新型ウイルスは武漢の研究所から流出濃厚

特別寄稿 米人口調査研究所所長 スティーブン・モッシャー氏

 米国のベテラン中国ウオッチャーであるスティーブン・モッシャー人口調査研究所所長はこのほど、世界的に感染が広がる新型コロナウイルスの発生源について、世界日報に論文を寄稿した。モッシャー氏は、習近平中国国家主席がバイオ研究施設の安全対策強化を指示したことなどを挙げ、武漢ウイルス研究所から拡散した可能性が高いと分析。中国の研究所では、実験に使われた動物を外部に売る行為が横行しており、これがウイルスの流出経路として考えられるとの見解を示した。モッシャー氏の寄稿は以下の通り。

お粗末な安全管理体制
軍生物兵器専門家が現地入り

 中国の指導者・習近平氏は2月14日、北京で開いた緊急会議で、コロナウイルスを抑え込み、同様の感染拡大が将来発生するのを防ぐ体制を確立する必要性について語った。

スティーブン・モッシャー氏

 Steven W. Mosher 1979~80年に文化大革命後の中国農村部の現地調査を行い、「一人っ子政策」で強制中絶が行われている実態を目撃。以来、反中絶活動家として中国人口抑制の暗部を告発してきた。現在、米国の研究機関「人口調査研究所」所長。

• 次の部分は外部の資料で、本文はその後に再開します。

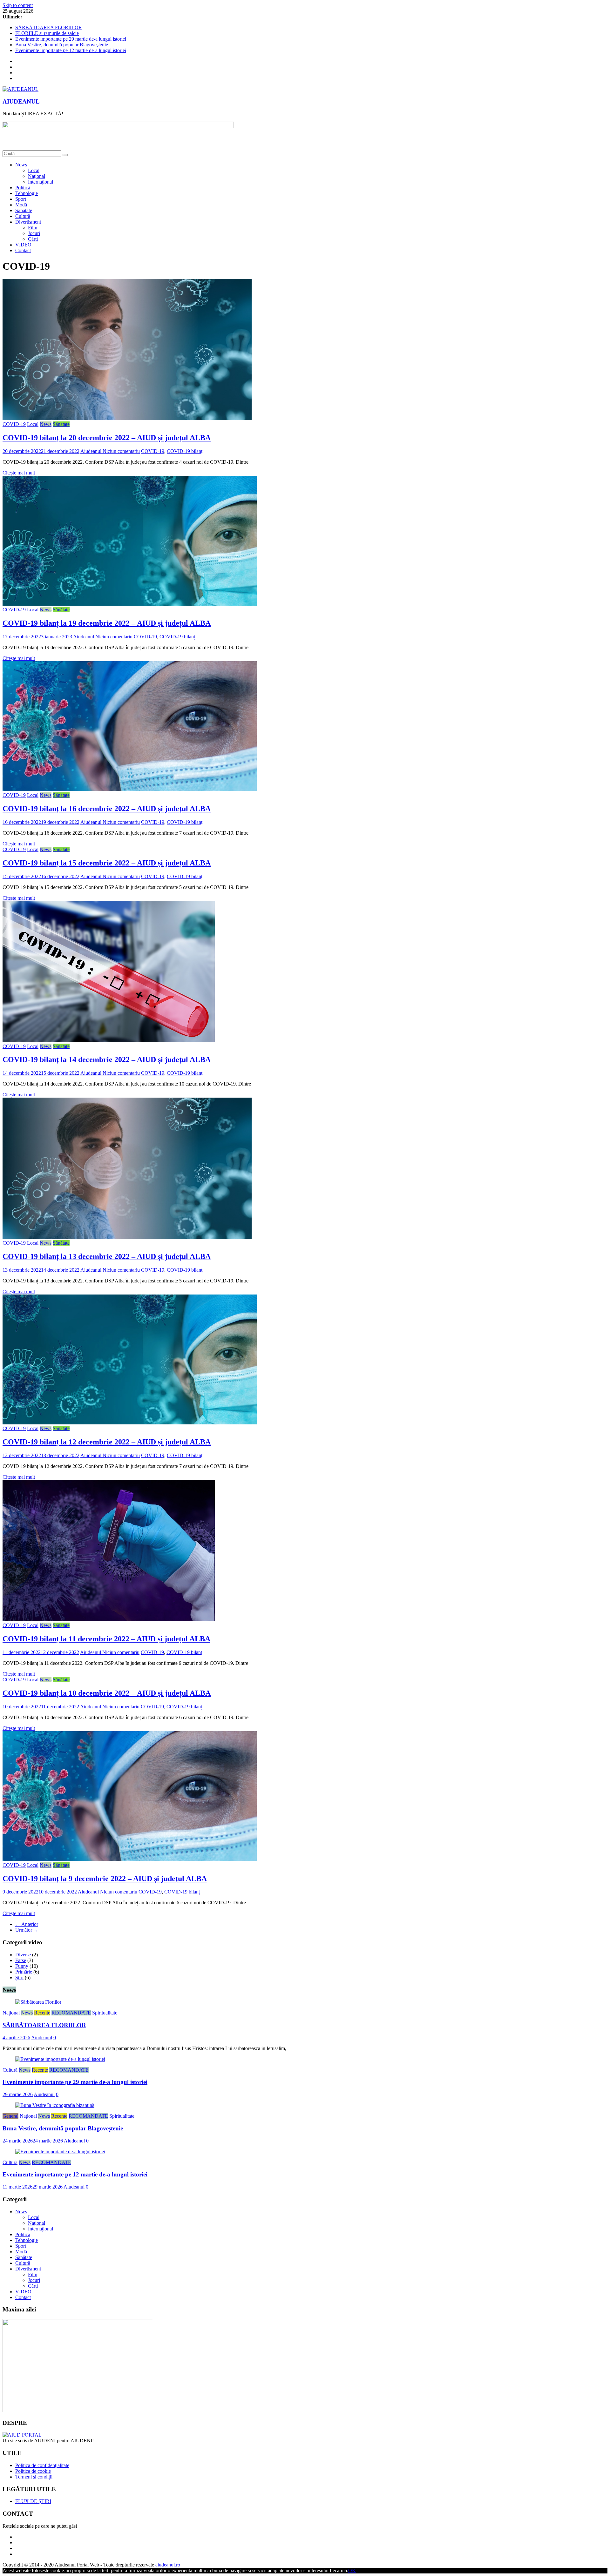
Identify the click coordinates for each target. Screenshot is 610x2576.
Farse (20, 1960)
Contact (23, 250)
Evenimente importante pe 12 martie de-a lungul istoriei (70, 50)
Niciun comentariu (121, 451)
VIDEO (23, 244)
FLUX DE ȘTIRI (33, 2501)
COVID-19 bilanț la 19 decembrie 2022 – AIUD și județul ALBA (107, 623)
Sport (20, 199)
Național (36, 176)
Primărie (23, 1971)
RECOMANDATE (71, 2012)
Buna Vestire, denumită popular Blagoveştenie (61, 44)
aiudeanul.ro (167, 2564)
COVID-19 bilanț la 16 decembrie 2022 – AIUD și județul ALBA (107, 808)
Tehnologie (26, 193)
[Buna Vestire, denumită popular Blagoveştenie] (54, 2105)
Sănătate (23, 210)
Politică (22, 187)
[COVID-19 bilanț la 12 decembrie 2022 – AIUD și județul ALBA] (130, 1422)
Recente (42, 2012)
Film (32, 227)
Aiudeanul (91, 451)
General (10, 2116)
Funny (21, 1966)
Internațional (40, 182)
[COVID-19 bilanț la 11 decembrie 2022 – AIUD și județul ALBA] (109, 1619)
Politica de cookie (33, 2471)
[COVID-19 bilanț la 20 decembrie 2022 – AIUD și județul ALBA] (127, 418)
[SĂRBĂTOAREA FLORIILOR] (38, 2002)
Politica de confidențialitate (42, 2465)
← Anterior (26, 1924)
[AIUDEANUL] (22, 2435)
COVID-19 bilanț (184, 451)
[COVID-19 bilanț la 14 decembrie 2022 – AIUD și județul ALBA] (109, 1040)
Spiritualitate (104, 2012)
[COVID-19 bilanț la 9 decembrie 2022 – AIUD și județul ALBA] (130, 1859)
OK (352, 2570)
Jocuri (34, 233)
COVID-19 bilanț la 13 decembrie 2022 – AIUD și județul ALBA (107, 1256)
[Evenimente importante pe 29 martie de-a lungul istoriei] (60, 2059)
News (21, 164)
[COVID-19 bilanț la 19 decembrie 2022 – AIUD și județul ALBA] (130, 604)
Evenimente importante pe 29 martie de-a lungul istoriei (70, 39)
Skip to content (18, 5)
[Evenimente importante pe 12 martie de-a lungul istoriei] (60, 2151)
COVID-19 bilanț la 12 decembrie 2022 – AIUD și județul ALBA (107, 1442)
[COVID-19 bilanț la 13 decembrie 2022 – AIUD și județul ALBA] (127, 1237)
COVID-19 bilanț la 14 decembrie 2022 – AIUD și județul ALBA (107, 1059)
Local (33, 170)
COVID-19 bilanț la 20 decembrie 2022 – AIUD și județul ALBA (107, 438)
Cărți (33, 239)
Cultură (22, 216)
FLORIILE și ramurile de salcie (47, 33)
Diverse (23, 1954)
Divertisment (28, 222)
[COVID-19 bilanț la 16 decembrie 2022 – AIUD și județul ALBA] (130, 789)
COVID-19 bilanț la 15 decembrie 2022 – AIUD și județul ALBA (107, 863)
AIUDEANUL (21, 101)
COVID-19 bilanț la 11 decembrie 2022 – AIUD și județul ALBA (106, 1639)
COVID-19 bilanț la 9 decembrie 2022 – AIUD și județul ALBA (105, 1878)
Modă (21, 204)
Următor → (26, 1930)
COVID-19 (14, 424)
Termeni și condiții (33, 2476)
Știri (19, 1977)
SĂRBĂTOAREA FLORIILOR (48, 27)
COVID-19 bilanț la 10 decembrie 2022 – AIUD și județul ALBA (107, 1693)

 習氏は、「人民の健康を守る」にはバイオセキュリティーリスクを管理する全国的な体制を整備しなければならないと主張したが、その理由は研究施設の安全性が「国家安全保障」上の課題だからだという。

 習氏は、中国の広大な地域に大打撃を与えているコロナウイルスが中国のバイオ研究施設の一つから流出したことを実際には認めていない。だが、そのすぐ翌日、何が起きたかをはっきり示す証拠が出た。中国科学技術省が「新型コロナウイルスのような高度ウイルスを扱う微生物研究施設のバイオセキュリティー管理強化に関する指示」と題する新たな指令を出したのだ。

 もう一度読んでほしい。中国は試験管にいる危険な病原体の保存に問題を抱えていることを認めているように聞こえないか。では、中国国内には「新型コロナウイルスのような高度ウイルス」を扱う「微生物研究施設」が一体いくつあるのだろうか。

 そのような施設は、中国全土で一つしかない。感染拡大の震源地となっている武漢にある施設がそれだ。

 中国で唯一、危険なコロナウイルスを扱う設備のあるレベル4の微生物研究施設が、「武漢ウイルス研究所」の付属機関である「国家生物安全実験室」だ。

 さらに、中国人民解放軍の生物兵器の首席専門家である陳薇少将が1月末、感染拡大を抑えるために武漢に派遣された。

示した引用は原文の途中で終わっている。